Gardner has also narrated hundreds of audiobooks under the names Tom Parker and Alexander Adams. Among his many titles are Marcus Sakey's At the City's Edge, as well as Star Wars: The Phantom Menace, Mark Twain's The Adventures of Tom Sawyer, and John Irving's The Cider House Rules. Gardner studied Theater and Art History at Rollins College and received a Master's degree in Acting from George Washington University. He lives in Oregon with his significant other and daughter.
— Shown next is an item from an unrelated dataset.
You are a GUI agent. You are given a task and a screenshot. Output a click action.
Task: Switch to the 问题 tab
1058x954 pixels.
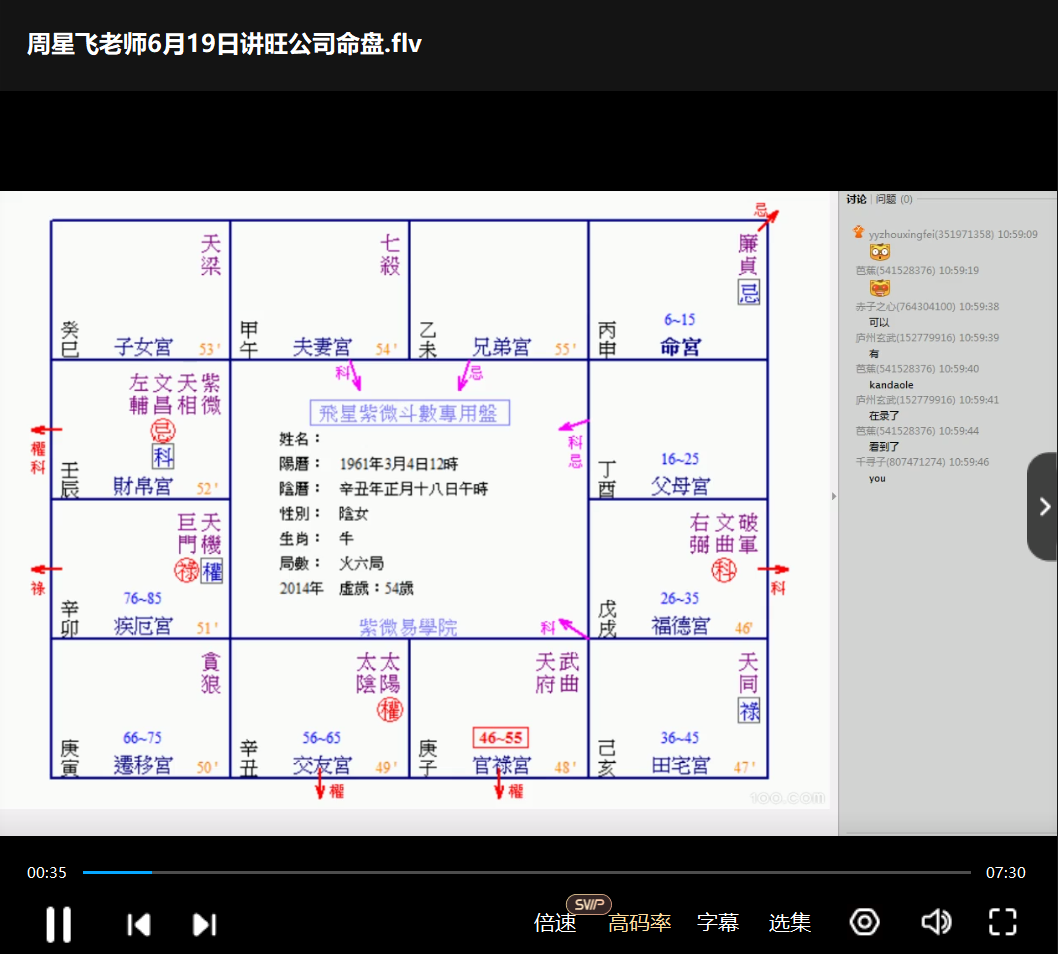pyautogui.click(x=886, y=199)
Jamye Méri Grant attended the High School for the Performing and Visual Arts in Houston, Texas, where she was a Presidential Scholar and the recipient of the prestigious YoungArts award. She studied theater arts at Pepperdine University and has acted in numerous theater performances, as well as in film and television.
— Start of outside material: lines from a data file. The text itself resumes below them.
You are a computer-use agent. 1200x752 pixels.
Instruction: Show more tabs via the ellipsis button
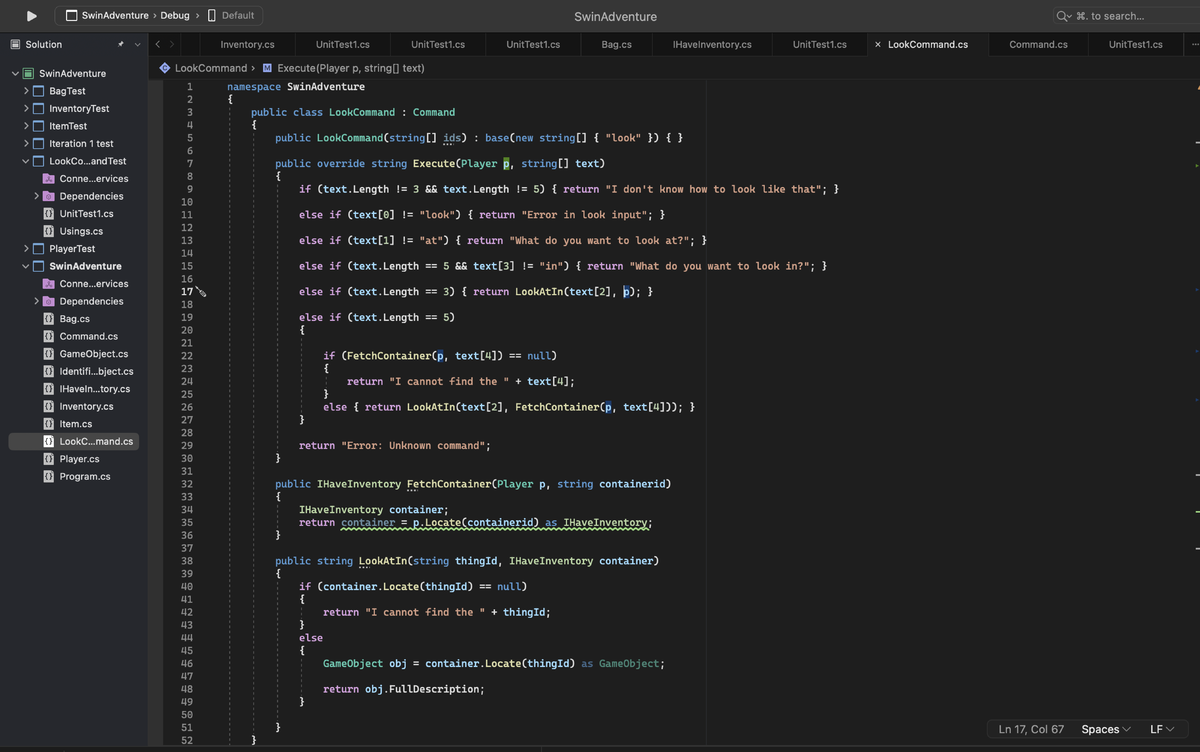1194,45
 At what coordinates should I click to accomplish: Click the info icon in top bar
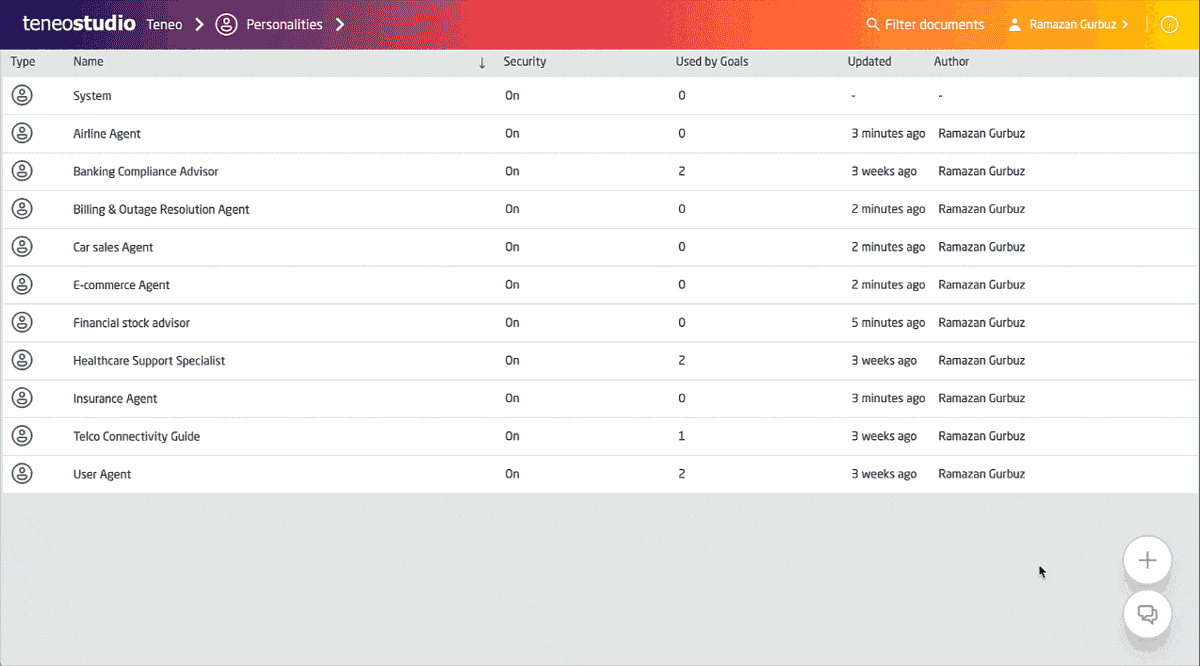1169,25
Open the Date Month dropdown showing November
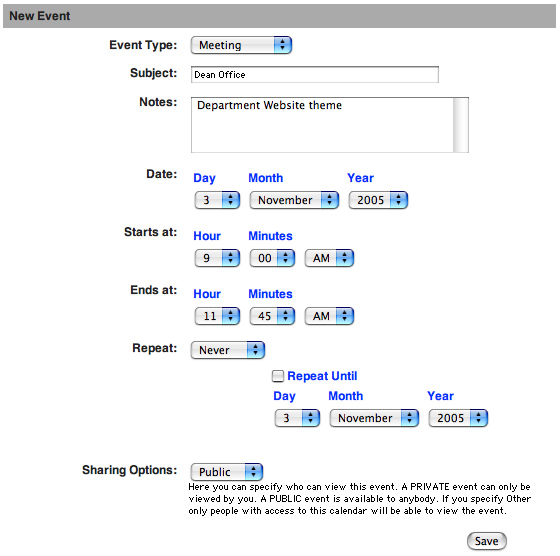 pyautogui.click(x=294, y=200)
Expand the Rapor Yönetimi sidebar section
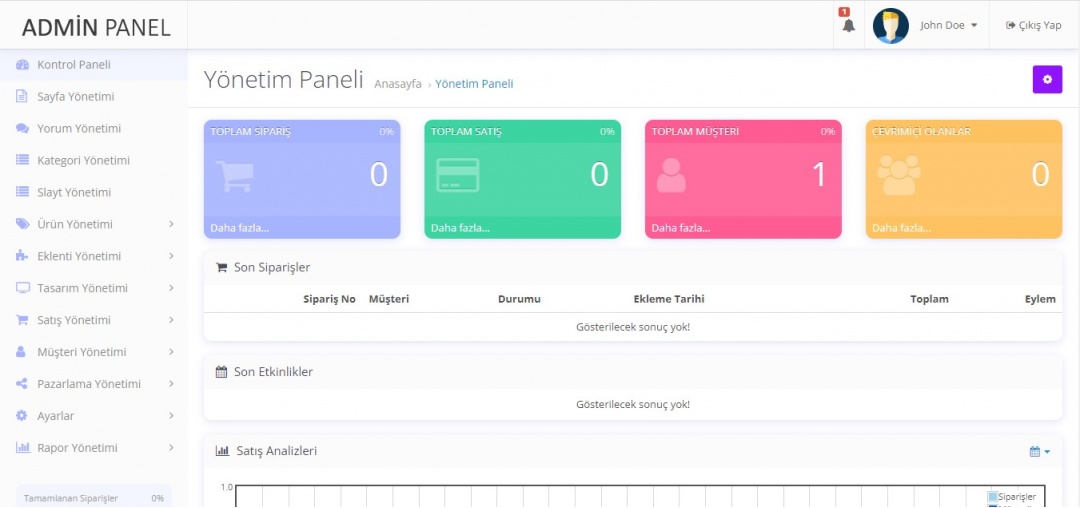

Susan Hanfield was a 2017 Audie Award finalist in the Young Adult category for The Game of Love and Death by Martha Brockenbrough. Her work has also been recognized with a Voice Arts Awards nomination in 2016 and as an Audie Award finalist in 2015 and 2014. She has recorded approximately seventy titles thus far, and comes from a strong classical theater background, bringing deep characterizations to all of her work. Her audiobook titles span many genres, including young adult, historical fiction, faith-based inspirational, fantasy, paranormal romance, science fiction, classics, and nonfiction. In addition to recording audiobooks, she can be seen in film, on stage, and in commercials.
JONATHAN L. HOWARD is a game designer, scriptwriter, and a veteran of the computer-games industry since the early nineties, with titles such as the Broken Sword series to his credit. He is author of
Johannes Cabal the Necromancer, Johannes Cabal the Detective, and
Johannes Cabal: The Fear Institute, as well as the YA novels
Katya’s World and
Katya’s War. He lives in the United Kingdom with his wife and daughter.
John Allen Nelson’s critically acclaimed roles on television’s 24 and Vanished are among the highlights of his twenty-five-plus years as an actor, screenwriter, and film producer. As a narrator, he won an AudioFile Earphones Award for his reading of Zoo Story by Thomas French.
Bahni Turpin is an experienced audiobook narrator and actress who has appeared in numerous television productions as well as films. An ensemble member of the Cornerstone Theater Company, she also works as a yoga instructor. She currently resides in Los Angeles, where she founded the SoLA Food Co-op.
Stefan Rudnicki is an award winning audiobook narrator, director and producer. He was born in Poland and now resides in Studio City, California. He has narrated more than three hundred audiobooks and has participated in over a thousand as a writer, producer, or director. He is a recipient of multiple Audie Awards and
AudioFile Earphones Awards as well as a Grammy Award, a Bram Stoker Award, and a Ray Bradbury Award. He received
AudioFile’s award for 2008 Best Voice in Science Fiction and Fantasy. Along with a cast of other narrators, Rudnicki has read a number of Orson Scott Card's best-selling science fiction novels. He worked extensively with many other science fiction authors, including David Weber and Ben Bova. In reviewing the twentieth anniversary edition audiobook of Card’s
Ender's Game,
Publishers Weekly stated, "Rudnicki, with his lulling, sonorous voice, does a fine job articulating Ender's inner struggle between the kind, peaceful boy he wants to be and the savage, violent actions he is frequently forced to take." Rudnicki is also a stage actor and director.
Judy Young is a voice talent and audiobook narrator.